Life is challenging for women living in Thar. “I spend all day bringing water for my family, I walk miles in scorching heat, carrying one water pot on my head and one in the hands and go to fetch water for my family from the well (approximately 300m deep) “, Megha tells her daily routine. The water that Megha carries home is saline and has high concentration of salts and minerals which is dangerous for humans’ and livestock’ health. Megha and her fellow Thari people, in the absence of clean water, have no choice but to consume it.
To deal with the water issue, government planned to install 750 RO (Reverse Osmosis) plants at a total cost of Rs 5 billion. The basic idea was to provide the dwellers of Thar with pure drinking water by using membrane technology as reverse osmosis process purifies the brakish water and remove all its impurities. Due to lack of manpower, energy, and distribution network, Thar’s people can’t fully benefit from it.
Megha speaks her heart out about the conditions she has to deal with on daily basis. “What is social life? I have no idea, I just have to fetch water daily and that’s it.
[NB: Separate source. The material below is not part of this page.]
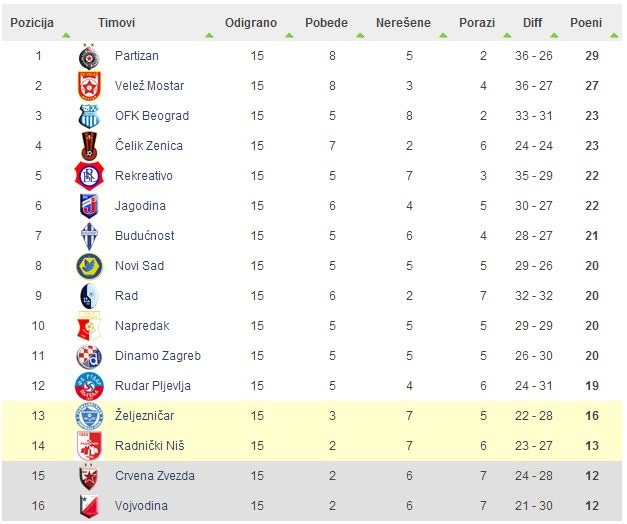Select the Nerešene column header
This screenshot has height=524, width=627.
click(403, 23)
I skip my meals because I am busy bringing water home, my kids help me too, they don’t go to schools, there are no schools, even if there were, I would prefer them (that they) help me collect water, you tell me what is important; water, to remain alive, or education at the expense of life?
Regular use of groundwater in Thar leads to various diseases and as a result, thousands of infants have lost their lives to waterborne diseases and malnutrition. Lack of health facilities add to existent misery of Thar’s people.
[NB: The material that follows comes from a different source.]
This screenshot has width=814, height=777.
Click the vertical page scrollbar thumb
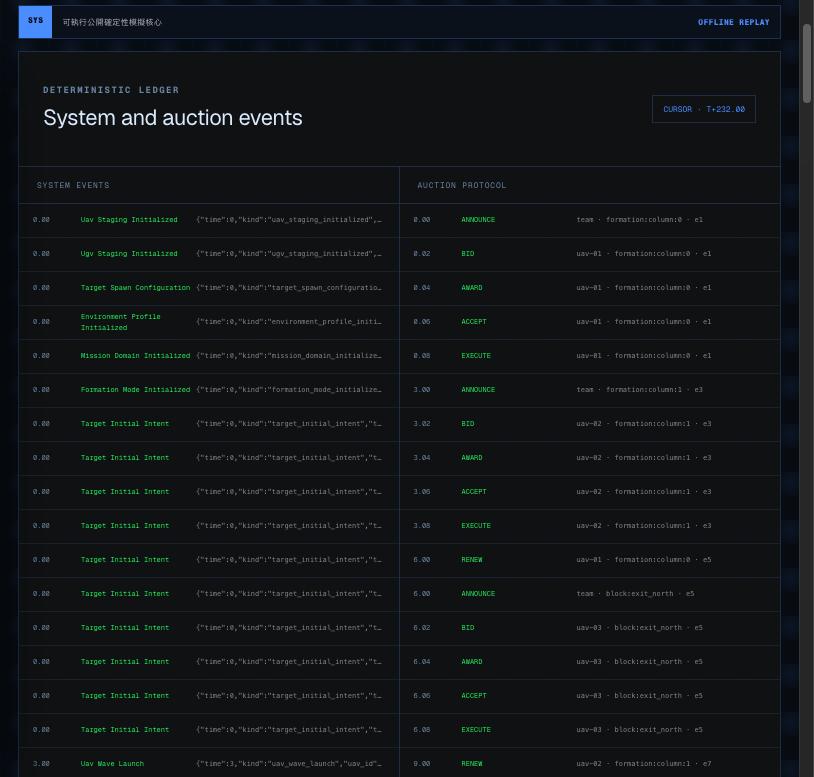[807, 63]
Nand Lal, a social activist working in Mithi, describes situation as very alarming,”There’s only one government hospital in Mithi (district headquarter of Mithi) and that too with very limited facilities. Villagers from nearby and far flung areas have to come here to get treatments done. When patients from far flung areas come to Mithi hospital, they are usually referred to Hyderabad and Karachi, both the cities more than 500km away, hence patients lose the battle”
“There are dispensaries in remote areas but all are closed with no staff available. Hundreds of posts of doctors are vacant, doctors don’t want to come and serve here. Here human is not considered as a human, government has failed”, explains Nand Lal.
Mr Krishan Kumar, a human rights’ activist based in Mithi, says that the situation in Thar is violation of basic human rights; even Pakistan’s constitution doesn’t allow its citizens to be treated this way. According to constitution’s Article 38 (d), “The state shall provide basic necessities of life, such as food, clothing, housing, education and medical relief, for all such citizens, irrespective of sex, caste, creed or race, as are permanently or temporarily unable to earn their livelihood on account of infirmity, sickness or unemployment”. In Thar, the misery of its dwellers is unfathomable.
Transportation facility is also denied to the people of Thar. American truck “Kekra” from WW II, is used for mobility, not only humans use it but also animals. Megha has a lot to say on Kekra, “My heart beats faster when I travel on Kekra, my eight months pregnant friend’s condition deteriorated after she travelled on it, the ride is not smooth, but she had no other option, cab would charge a lot and she couldn’t pay that, tumbling out of Kekra cost her, her kid’s life”.
People of Thar are resilient and they love their land. Life will become easier for them if their kids survive to go to schools and are given health facilities to be able enough to do good for the society. “If people of Thar are provided with clean water and basic necessities, imagine how life will change for good”, says Nand Lal.